TASK BRIEF:
Transcribe exactly the entries from the "Given: Toggle dark mode with moon icon" line to the end, both included, minus pictures.

DATA TO USE:
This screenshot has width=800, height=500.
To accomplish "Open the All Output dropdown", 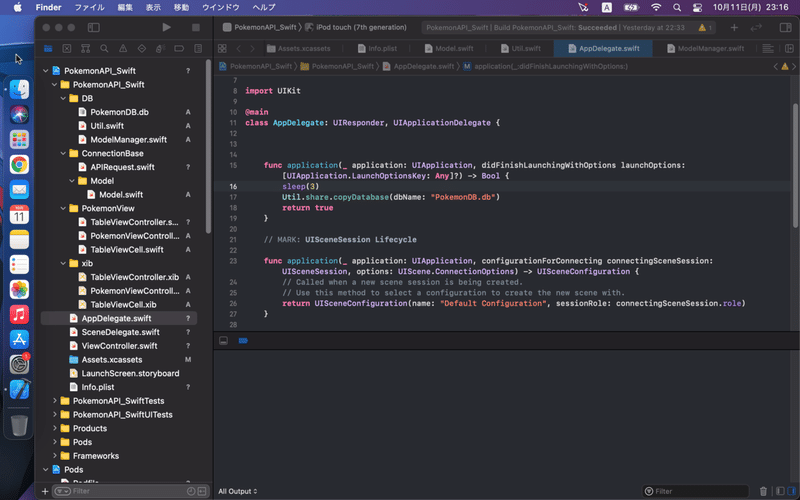I will tap(238, 491).
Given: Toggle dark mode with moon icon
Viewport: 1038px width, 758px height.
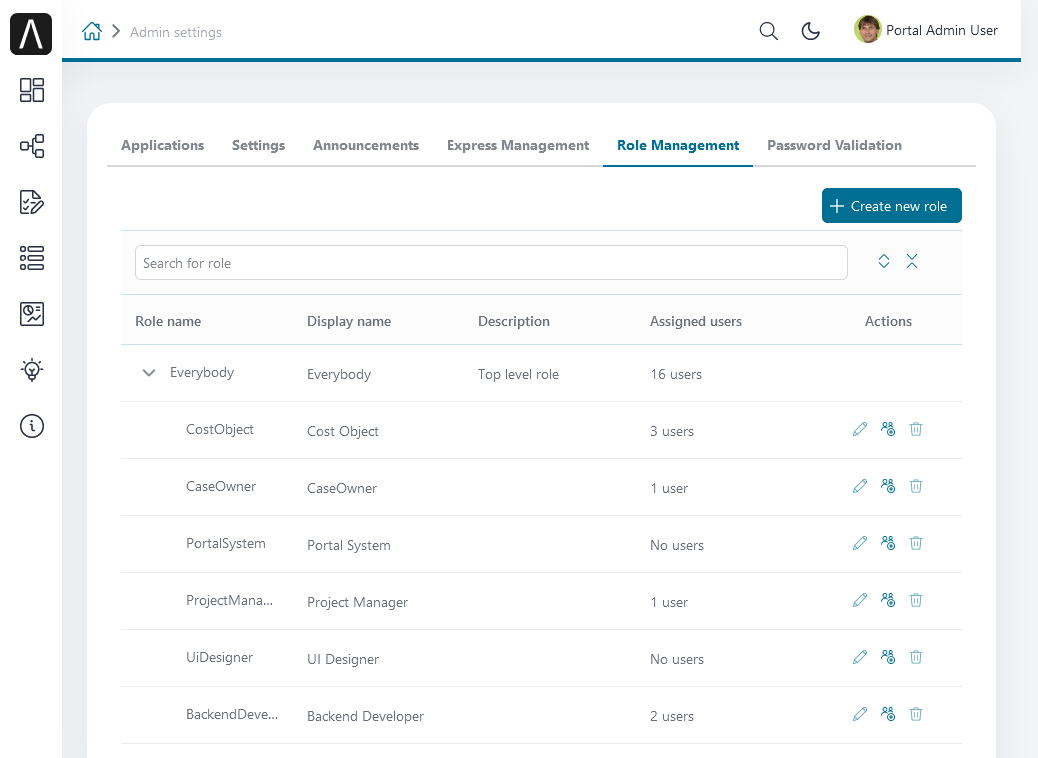Looking at the screenshot, I should click(x=811, y=31).
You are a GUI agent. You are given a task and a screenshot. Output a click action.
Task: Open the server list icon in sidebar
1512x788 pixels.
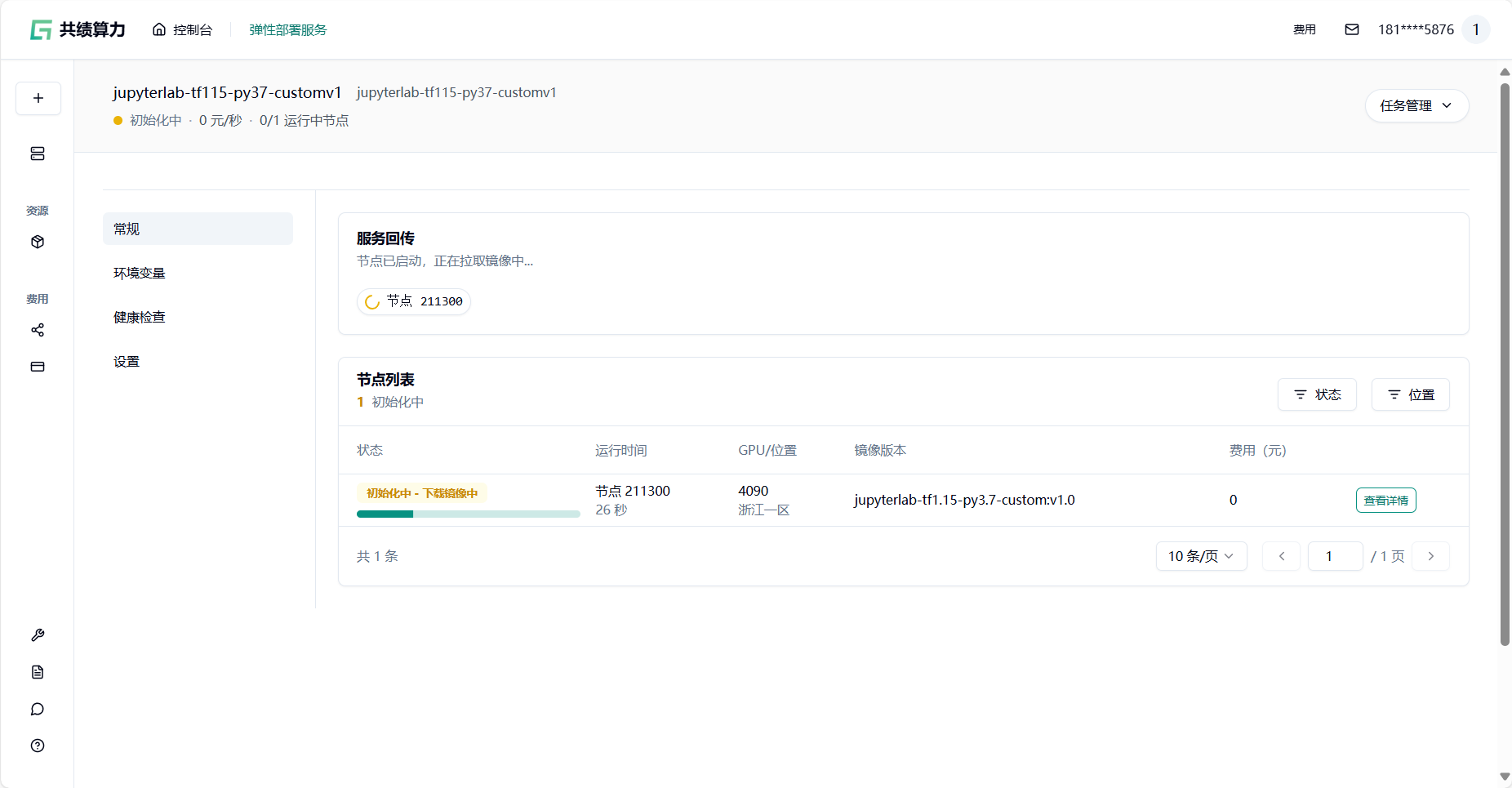(x=38, y=154)
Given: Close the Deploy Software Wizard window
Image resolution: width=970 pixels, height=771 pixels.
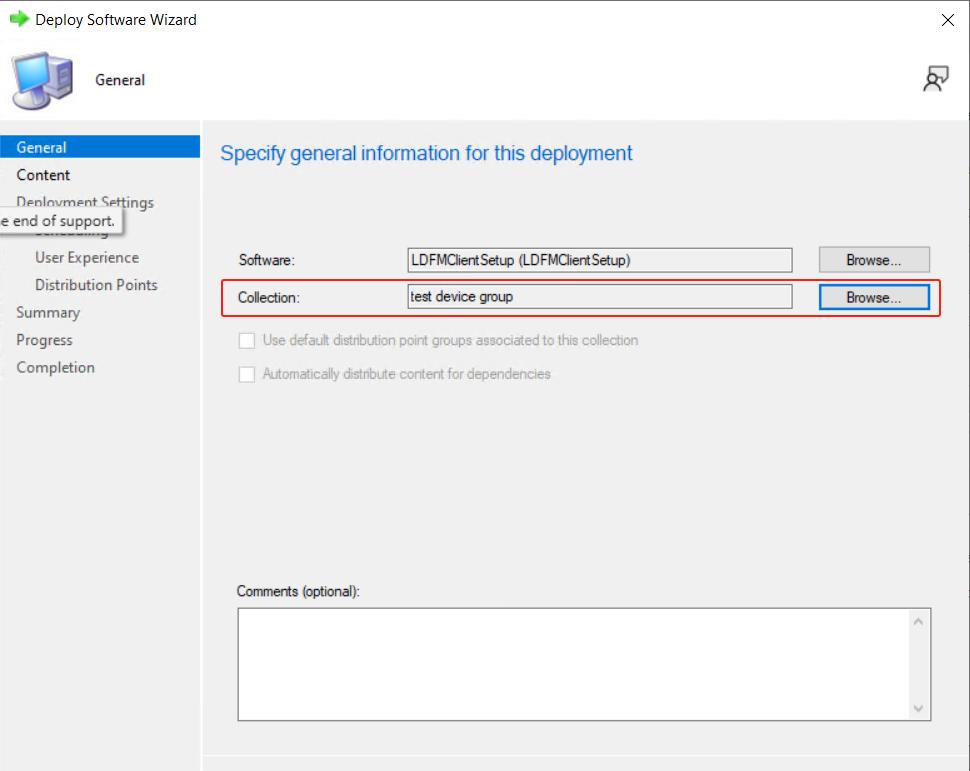Looking at the screenshot, I should (947, 20).
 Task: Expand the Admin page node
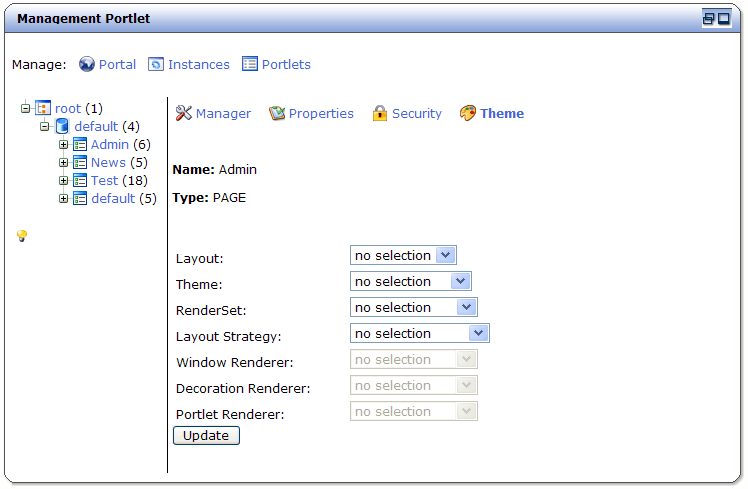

SOLUTION BELOW:
Given: Toggle dark mode with moon icon
Viewport: 1038px width, 758px height.
Looking at the screenshot, I should click(x=811, y=31).
You are a GUI agent. You are given a task and a screenshot. Output a click action.
Task: Open the server list icon in sidebar
1512x788 pixels.
(x=38, y=154)
Given: Close the Deploy Software Wizard window
Image resolution: width=970 pixels, height=771 pixels.
Looking at the screenshot, I should (947, 20).
 Task: Expand the Admin page node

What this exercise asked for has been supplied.